Alma’s food is a personal twist on modern American cooking. In coming up with weekly-changing menus, the team is driven mostly by what’s in season and what’s for sale at farmers markets. But the ideas for what to do with those ingredients come from experiences and nostalgia.
“We think about stuff that we like to eat, ingredients that are coming into season, stuff that our farmers are proud of and we use them to express memories that we have of food and of places we’ve been, places we’ve worked, people who have inspired us,” said Taymor.
His childhood spent on the coast of northern California was the spark for celery root, smoked lardo, pine and apple soup. The dish was meant to invoke the Santa Cruz mountains, the scent of the ocean, pine trees and camp fires.
Moving locations every few weeks can make it more difficult to come up with new menu items every few days.
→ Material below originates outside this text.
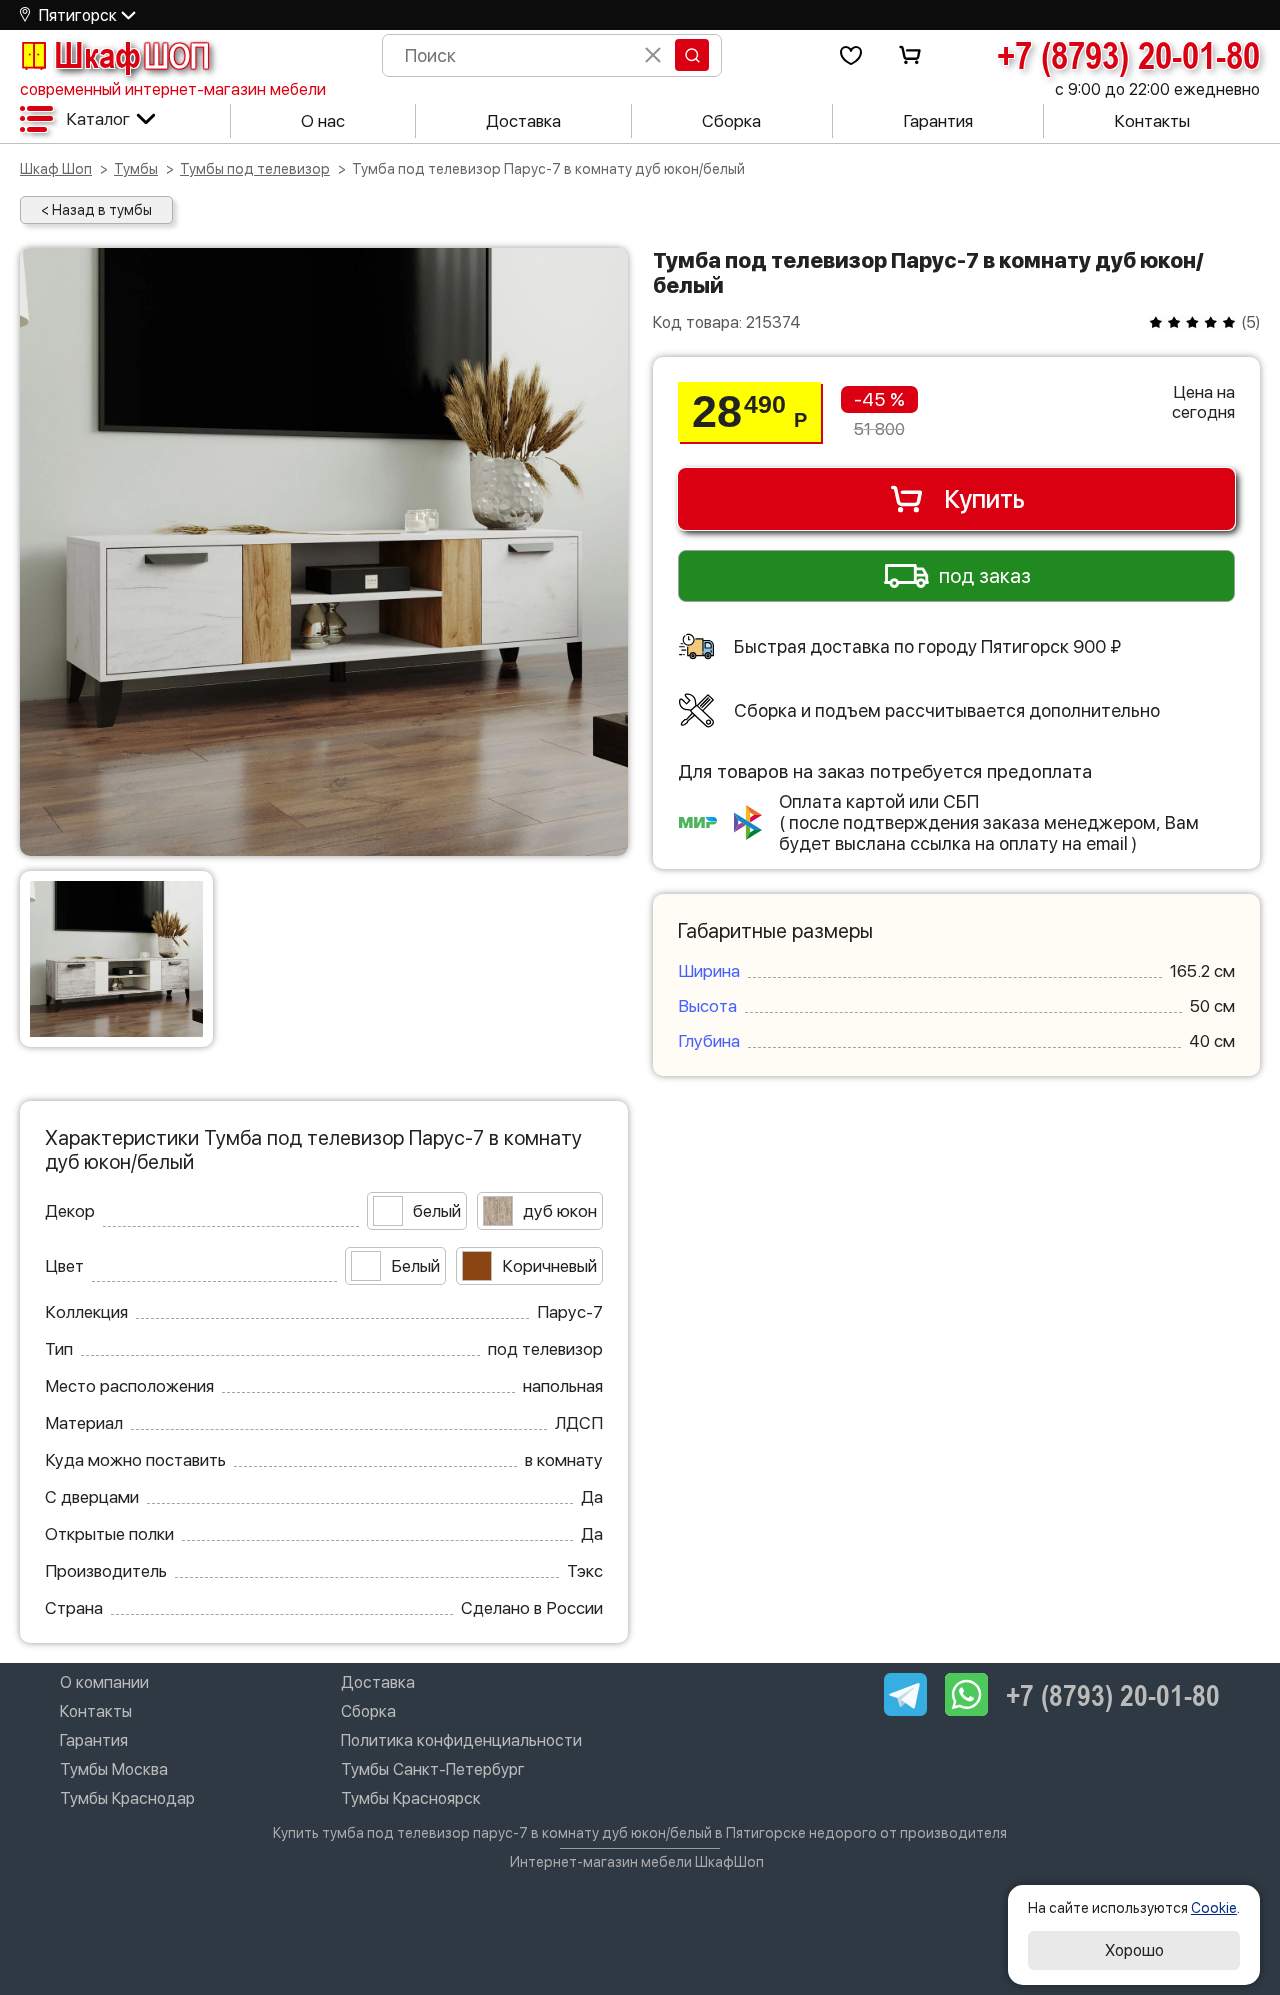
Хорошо (1134, 1950)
But there are upshots to starting off as a roving feast The Alma crew has been able to test the restaurateur waters and see if they could secure financial backing without significant risk.
“It’s given us time to nail down our concept, get our team flowing in a really efficient way and we’re not putting ourselves out there, vulnerable for bankruptcy,” said Lucchesi.
Also among the benefits are the people enjoying the group’s offerings.
“We’re building a community around the name, and the concept, and the food,” said Lucchesi. “They are a part of us literally building our dream.”
Before dinner is served on their first night in their latest borrowed kitchen on a recent Friday, the chefs are preparing. They call out to each other in a secret language of measurements, ingredients and techniques. Bins clatter, spoons bang, knives chop, a blender whirs as the group gets accustomed to their new surroundings.
If they don’t find a permanent space soon, Taymor estimates Alma will work out of the Brick House Café for another month or so. Then the team will have to find a new kitchen to camp out in.
“We’re just these people kind of looking for a home,” said Lucchesi. “That’s what it comes down to.”